When it comes to escaping almost certain death at the clutches of aliens, it helps to remember two things: your bath towel and two words -- "Don't panic" -- from the galaxy's best-selling book.

Such is the logic of The Hitchhiker's Guide to the Galaxy, the cult-classic space romp created by British author Douglas Adams as a 1978 BBC radio play and, later, as a 1981 TV series and a round of hugely successful novels. This long-awaited film version, presented by Walt Disney, contains much of the same stream-of-conscience lunacy that made Adams a god among geeks worldwide.

The story traces the life of Arthur Dent, played by Martin Freeman (from the original British "The Office" TV series), a whiny Englishman who is rescued from the Earth's annihilation by Ford Prefect (rapper Mos Def), an amiable alien.

Prefect explains that the planet is being destroyed in order to build an outerspace highway bypass and introduces Arthur to the Hitchhiker's Guide, stylishly animated as a funky computerized operating system for travel advice.

The film only becomes stranger as the pair land on the spacecraft that destroyed Earth. The ship is piloted by the Vogons, a race of disgusting alien bureaucrats (masterfully created by Jim Henson's Creature Shop) whose most deadly weapon is bad poetry. The two narrowly escape death when the Vogons toss them into space at the exact moment a renegade spacecraft passes through.

On this second spaceship, Arthur and Ford find the other main characters of the film: Zaphod Beeblebrox (the self-absorbed president of the galaxy, played by a magnificently hairmetal-coiffed Sam Rockwell), Marvin the depressed robot, and Trish/Trillian (Zooey Deschanel), a girl Arthur almost picked up at a costume party on Earth before she was snatched by Zaphod. The group undergoes a wacky run of adventures, each more improbable than the next, including a hilarious scene in which the characters are transformed into yarn.

For those who never read the books, all this will undoubtedly seem confusing. And Adams disciples will probably regard Disney's treatment of the story (playing up the romance between Arthur and Trish) as too cute, which it is. While Freeman and Rockwell seem aptly cast, Descanel and Mos Def are stiff.

For Hitchhiker's purists, the film pulls off some nice touches. In the moments before Earth's destruction, a newspaper page flutters in the wind and onto the screen.
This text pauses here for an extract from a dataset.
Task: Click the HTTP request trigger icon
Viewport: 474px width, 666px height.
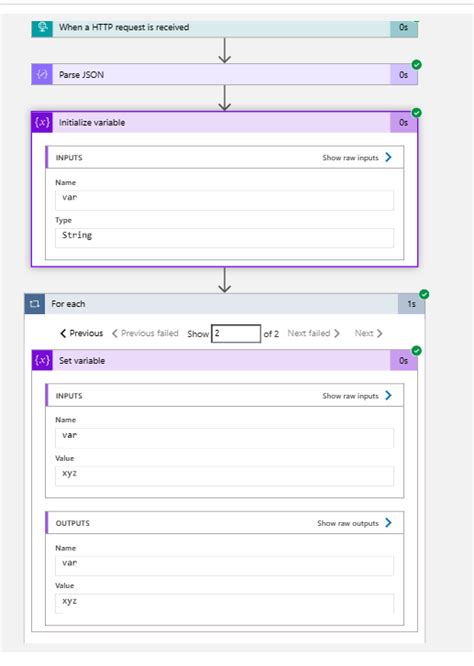Action: (42, 28)
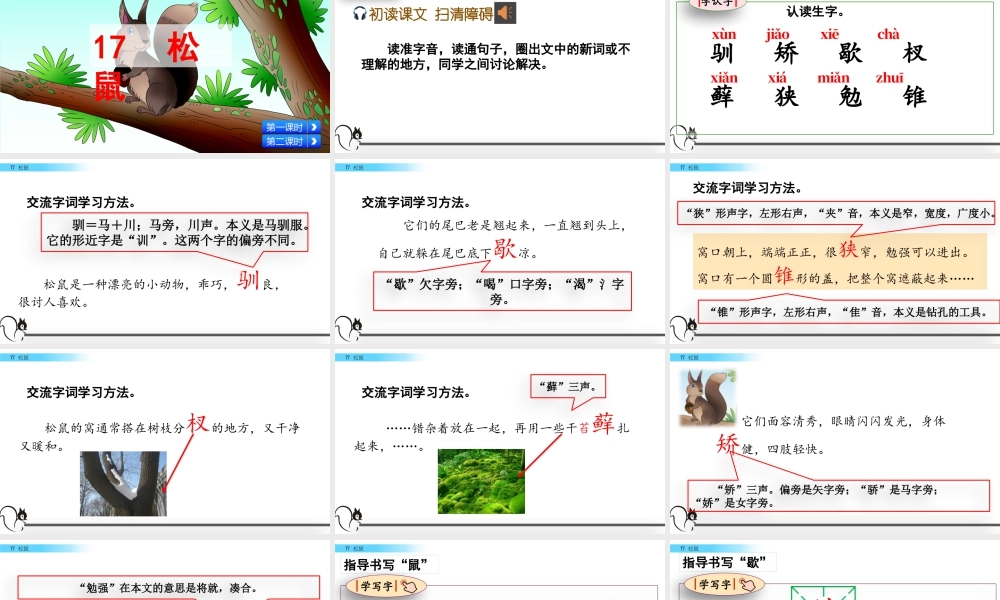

The headline reads, "Dolphins disappear," a reference to Adams' memorable theory that dolphins are more intelligent than humans, evacuating the planet before it blows up. Before they leave, the dolphins perform a complicated series of flips, translated in dolphin as "So long and thanks for all the fish." By retaining most of Adams' vision, the film maintains the sense of giddy, surreal wonder the books are famous for.

By combining arcane references with often dazzling costumes and special effects, the result is a movie that will appeal to hipsters and families alike. Though he clearly struggled with the movie-length format, applaud rookie director Garth Jennings (previously known as a music-video director for bands like Blur) for making a film with wide appeal. Yet the pace is frantic throughout, resulting in one-dimensional characters and a plot that isn't particularly strong.

Still, the film is delirious and intelligent, worthy of Adams' legacy (he died in 2001), and will undoubtedly be followed by a sequel.